COMPOSITION DU TRIBUNAL :
Président : Benjamin MARCILLY
Greffier : Bénédicte SPENCER
DÉBATS :
A l’audience publique du 06 Février 2026. A l’issue des débats, la décision a été rendue par mise à disposition le 03 Avril 2026
JUGEMENT :
— Mis à disposition au greffe le TROIS AVRIL DEUX MIL VINGT SIX
— Contradictoire
— En premier ressort
— Signé par Monsieur MARCILLY, Juge et Madame SPENCER, Greffier.
* * *
EXPOSE DU LITIGE
Faits et procédure
Par acte du 03 juin 2025, la SAS VL12/10 a fait pratiquer une saisie-attribution au préjudice de la SELARL [R] Ophtalmologie entre les mains de la Banque CIC Ouest agence [Localité 2] Centre en vue du recouvrement d’une somme de 118.507,39 euros.
Cette saisie, fructueuse à hauteur de 11.208,14 euros, a été dénoncée à la SELARL [R] Ophtalmologie le 11 juin 2025.
Par acte en date du 10 juillet 2025, la SELARL [R] Ophtalmologie a fait assigner la SAS VL12/10 devant le juge de l’exécution du tribunal judiciaire de Chartres aux fins de mainlevée de la saisie attribution du 11 juin 2025 ou, à défaut, de délais de paiement.

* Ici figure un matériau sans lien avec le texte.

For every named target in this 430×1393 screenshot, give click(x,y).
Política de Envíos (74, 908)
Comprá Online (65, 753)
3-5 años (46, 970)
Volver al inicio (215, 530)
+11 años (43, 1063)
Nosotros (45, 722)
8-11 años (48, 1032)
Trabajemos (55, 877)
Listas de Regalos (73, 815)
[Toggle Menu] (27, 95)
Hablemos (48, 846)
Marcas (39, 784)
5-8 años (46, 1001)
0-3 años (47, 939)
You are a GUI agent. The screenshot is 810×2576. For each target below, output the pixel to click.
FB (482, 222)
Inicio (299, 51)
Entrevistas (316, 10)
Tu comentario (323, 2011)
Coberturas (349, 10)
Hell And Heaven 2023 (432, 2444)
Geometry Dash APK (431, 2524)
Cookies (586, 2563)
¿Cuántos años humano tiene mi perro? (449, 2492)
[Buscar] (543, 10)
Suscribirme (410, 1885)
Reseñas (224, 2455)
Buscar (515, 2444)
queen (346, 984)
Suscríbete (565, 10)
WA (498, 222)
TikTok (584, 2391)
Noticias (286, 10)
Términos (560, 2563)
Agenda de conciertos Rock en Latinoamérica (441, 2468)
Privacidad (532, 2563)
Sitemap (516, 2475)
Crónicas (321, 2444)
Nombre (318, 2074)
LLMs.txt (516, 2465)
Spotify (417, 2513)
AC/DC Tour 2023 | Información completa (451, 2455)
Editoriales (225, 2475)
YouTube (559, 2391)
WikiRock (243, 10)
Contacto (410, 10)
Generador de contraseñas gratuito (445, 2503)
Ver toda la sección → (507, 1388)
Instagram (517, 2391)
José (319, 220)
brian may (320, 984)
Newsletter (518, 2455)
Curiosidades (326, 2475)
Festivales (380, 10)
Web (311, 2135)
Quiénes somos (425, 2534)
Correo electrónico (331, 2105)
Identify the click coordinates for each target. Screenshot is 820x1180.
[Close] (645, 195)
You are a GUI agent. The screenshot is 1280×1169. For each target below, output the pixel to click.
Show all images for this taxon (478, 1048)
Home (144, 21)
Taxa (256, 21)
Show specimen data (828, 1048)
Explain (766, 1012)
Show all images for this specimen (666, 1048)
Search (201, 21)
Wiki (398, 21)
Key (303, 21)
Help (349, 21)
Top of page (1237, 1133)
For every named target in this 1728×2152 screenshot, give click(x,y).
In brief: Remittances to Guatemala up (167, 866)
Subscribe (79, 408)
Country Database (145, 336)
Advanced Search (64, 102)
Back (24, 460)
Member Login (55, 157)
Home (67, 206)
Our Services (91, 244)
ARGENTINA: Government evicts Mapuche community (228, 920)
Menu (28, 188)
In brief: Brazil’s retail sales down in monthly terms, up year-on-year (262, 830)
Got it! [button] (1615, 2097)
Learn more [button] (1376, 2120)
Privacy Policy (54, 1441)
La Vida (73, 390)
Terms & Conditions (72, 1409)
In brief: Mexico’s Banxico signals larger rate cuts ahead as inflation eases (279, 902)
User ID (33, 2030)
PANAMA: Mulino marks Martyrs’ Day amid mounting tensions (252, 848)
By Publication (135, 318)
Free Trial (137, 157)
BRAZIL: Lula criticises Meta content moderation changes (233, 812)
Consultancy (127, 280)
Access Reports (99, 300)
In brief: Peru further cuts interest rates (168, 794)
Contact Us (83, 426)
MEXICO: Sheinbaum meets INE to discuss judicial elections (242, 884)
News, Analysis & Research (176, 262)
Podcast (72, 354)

Appelée à l’audience du 10 octobre 2025, l’affaire a été renvoyée à plusieurs reprises à la demande des parties et en dernier lieu à l’audience du 06 février 2026, au cours de laquelle les parties étaient représentées par leurs avocats respectifs.
A l’issue des débats, l’affaire a été mise en délibéré au 03 avril 2026 par mise à disposition au greffe.
Moyens et prétentions des parties
A l’audience, la SELARL [R] Ophtalmologie sollicite le bénéfice de son acte introductif d’instance et demande ainsi au juge de l’exécution de :
— Ordonner la mainlevée de la saisie attribution pratiquée le 11 juin 2025;
Subsidiairement,
— Juger qu’elle pourra se libérer du montant de la saisie attribution en 24 mensualités de 4.937,80 euros chacune ;
En toute hypothèse,
— Condamner la société VL12/10 à lui verser la somme de 2.000 euros au titre de l’article 700 du code de procédure civile ;
— Condamner la société VL12/10 aux dépens.
Au soutien de ses demandes, elle fait valoir, au visa des articles 1103 et 1219 du code civil que la société VL12/10 n’a pas respecté les termes du protocole d’accord régularisé entre les parties le 17 décembre 2024. Elle estime que c’est en raison du comportement fautif de la société VL12/10 qu’elle n’a pas été en mesure de procéder au versement des sommes mises à sa charge aux termes du protocole. Elle en déduit qu’elle n’est redevable d’aucune somme en exécution de celui-ci.
Elle ajoute que la société VL12/10 retient abusivement son matériel, dès lors qu’il n’est pas justifié d’un lien de connexité entre la créance invoquée par la société VL12/10 et le matériel retenu.
Elle relève encore, au visa des articles L.111-2, L.211-1 et L.111-7 du code des procédures civiles d’exécution que la saisie est abusive dès lors que la créance n’est pas certaine, liquide et exigible en raison de l’exception d’inexécution qu’elle invoque et des fautes commises par la société VL 12/10.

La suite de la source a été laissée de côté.